Esa, cómo decir, idilio-tragedia entre la incesante
tontología de un macedonio y el igualmente perenne elogio de Elena (la hache es en efecto perpetuamente muda) es
demasiado familiar para nos los rioplatenses –los que nos reímos de la plata.
¿Qué otro osciló tanto y tan explícitamente por acá entre Sócrates y Gorgias
que el tal Macedonio Fernández?
He aquí en definitiva, expuesta en ligera
brocha gorda, como corresponde, la “escucha sofístico-analítica de la historia
de la filosofía”, que sugiere con cierta timidez que lo real puede ser
tocado no apenas con el matema –las matemáticas, dicho en criollo– sino con el
goce del discurso. “El psicoanálisis –dispara–
es un vasto síntoma al que se le pide que
nos desembarace de lo real y del síntoma, y que por lo tanto, si es exitoso,
termine con el psicoanálisis mismo, exactamente como la dictadura del
proletariado.” Comparación algo desconsoladora, pero que recuerda que
desembarazarse es un término nietzscheano, desembarazarse de la filosofía un
objetivo o ideal higiénico del antifilósofo, quien tal vez pueda acabar
arrojando a la misma antifilosofía –badiouísticamente concebida.
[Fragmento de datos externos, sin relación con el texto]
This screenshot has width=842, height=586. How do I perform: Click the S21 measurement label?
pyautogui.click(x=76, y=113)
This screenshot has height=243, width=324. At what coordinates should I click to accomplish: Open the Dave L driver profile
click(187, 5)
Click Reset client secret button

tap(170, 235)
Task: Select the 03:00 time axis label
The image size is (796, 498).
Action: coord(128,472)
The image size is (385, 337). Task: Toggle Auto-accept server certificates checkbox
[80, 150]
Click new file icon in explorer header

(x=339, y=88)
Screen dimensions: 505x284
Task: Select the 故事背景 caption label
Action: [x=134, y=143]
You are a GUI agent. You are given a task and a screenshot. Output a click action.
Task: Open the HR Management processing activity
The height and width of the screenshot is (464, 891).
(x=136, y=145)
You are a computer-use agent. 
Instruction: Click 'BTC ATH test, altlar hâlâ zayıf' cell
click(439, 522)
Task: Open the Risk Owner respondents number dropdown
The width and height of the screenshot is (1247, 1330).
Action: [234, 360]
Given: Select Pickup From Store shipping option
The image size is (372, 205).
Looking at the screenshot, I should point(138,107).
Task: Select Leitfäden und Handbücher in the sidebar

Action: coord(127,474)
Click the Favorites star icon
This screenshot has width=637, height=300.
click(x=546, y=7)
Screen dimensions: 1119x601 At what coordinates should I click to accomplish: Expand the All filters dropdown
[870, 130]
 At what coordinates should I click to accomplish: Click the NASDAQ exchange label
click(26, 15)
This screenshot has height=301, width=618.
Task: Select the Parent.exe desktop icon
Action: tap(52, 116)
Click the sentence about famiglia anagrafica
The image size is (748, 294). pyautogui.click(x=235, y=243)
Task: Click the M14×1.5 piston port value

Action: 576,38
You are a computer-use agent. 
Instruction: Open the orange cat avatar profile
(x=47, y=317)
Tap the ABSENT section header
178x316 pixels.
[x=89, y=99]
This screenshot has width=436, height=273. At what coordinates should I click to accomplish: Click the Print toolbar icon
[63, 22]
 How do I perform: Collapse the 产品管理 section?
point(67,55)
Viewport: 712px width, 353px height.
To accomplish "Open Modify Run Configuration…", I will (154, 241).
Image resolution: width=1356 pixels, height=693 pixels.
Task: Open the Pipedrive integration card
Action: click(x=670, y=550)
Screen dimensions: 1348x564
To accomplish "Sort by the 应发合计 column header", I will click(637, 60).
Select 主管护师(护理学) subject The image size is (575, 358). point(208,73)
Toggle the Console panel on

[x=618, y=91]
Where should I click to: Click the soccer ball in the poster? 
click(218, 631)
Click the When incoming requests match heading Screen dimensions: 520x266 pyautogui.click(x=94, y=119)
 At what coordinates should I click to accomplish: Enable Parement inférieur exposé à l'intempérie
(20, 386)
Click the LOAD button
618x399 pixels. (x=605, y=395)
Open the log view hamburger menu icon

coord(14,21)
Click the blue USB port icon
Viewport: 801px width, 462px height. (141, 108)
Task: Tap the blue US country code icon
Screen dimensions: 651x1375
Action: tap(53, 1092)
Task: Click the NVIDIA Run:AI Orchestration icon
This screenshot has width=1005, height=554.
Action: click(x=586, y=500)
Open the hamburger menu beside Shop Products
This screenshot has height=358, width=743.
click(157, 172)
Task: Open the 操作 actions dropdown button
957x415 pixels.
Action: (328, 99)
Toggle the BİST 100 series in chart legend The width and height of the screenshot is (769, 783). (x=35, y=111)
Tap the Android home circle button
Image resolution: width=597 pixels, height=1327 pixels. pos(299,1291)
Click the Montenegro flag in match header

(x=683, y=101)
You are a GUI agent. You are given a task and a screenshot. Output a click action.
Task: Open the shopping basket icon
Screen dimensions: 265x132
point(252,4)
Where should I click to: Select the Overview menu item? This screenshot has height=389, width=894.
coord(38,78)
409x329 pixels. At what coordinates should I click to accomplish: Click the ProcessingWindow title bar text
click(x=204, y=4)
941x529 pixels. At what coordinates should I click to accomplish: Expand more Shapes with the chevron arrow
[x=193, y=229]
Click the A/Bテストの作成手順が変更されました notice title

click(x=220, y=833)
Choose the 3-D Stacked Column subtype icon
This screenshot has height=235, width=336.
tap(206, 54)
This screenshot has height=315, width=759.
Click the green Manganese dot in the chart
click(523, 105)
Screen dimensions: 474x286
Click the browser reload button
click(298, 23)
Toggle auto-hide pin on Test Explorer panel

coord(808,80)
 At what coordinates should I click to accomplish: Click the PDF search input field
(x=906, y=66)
Lacan, el
psicoanalista-sofista del siglo XX, tal vez haya tocado lo real pero no cogido
(aprehendido) la verdad (para no decir mujer) con ese logos-pharmakon con “efecto
sobre el otro y efecto-mundo” y beneficiado por la performance-enunciación
y la homonimia-significante. Bárbara Cassin le esquiva al Lacan “amo de escuela”, lacanización de la
filosofía o sustracción de Lacan para las huestes ontológicas. En fin, y ya saludando
al radioescucha, nuestra bienquista autora niega la pertinencia del triunvirato
o trinidad que Badiou nos legó como novedad: el antifilósofo no existe o es
indiscernible del sofista, o los sofistas eran antifilósofos.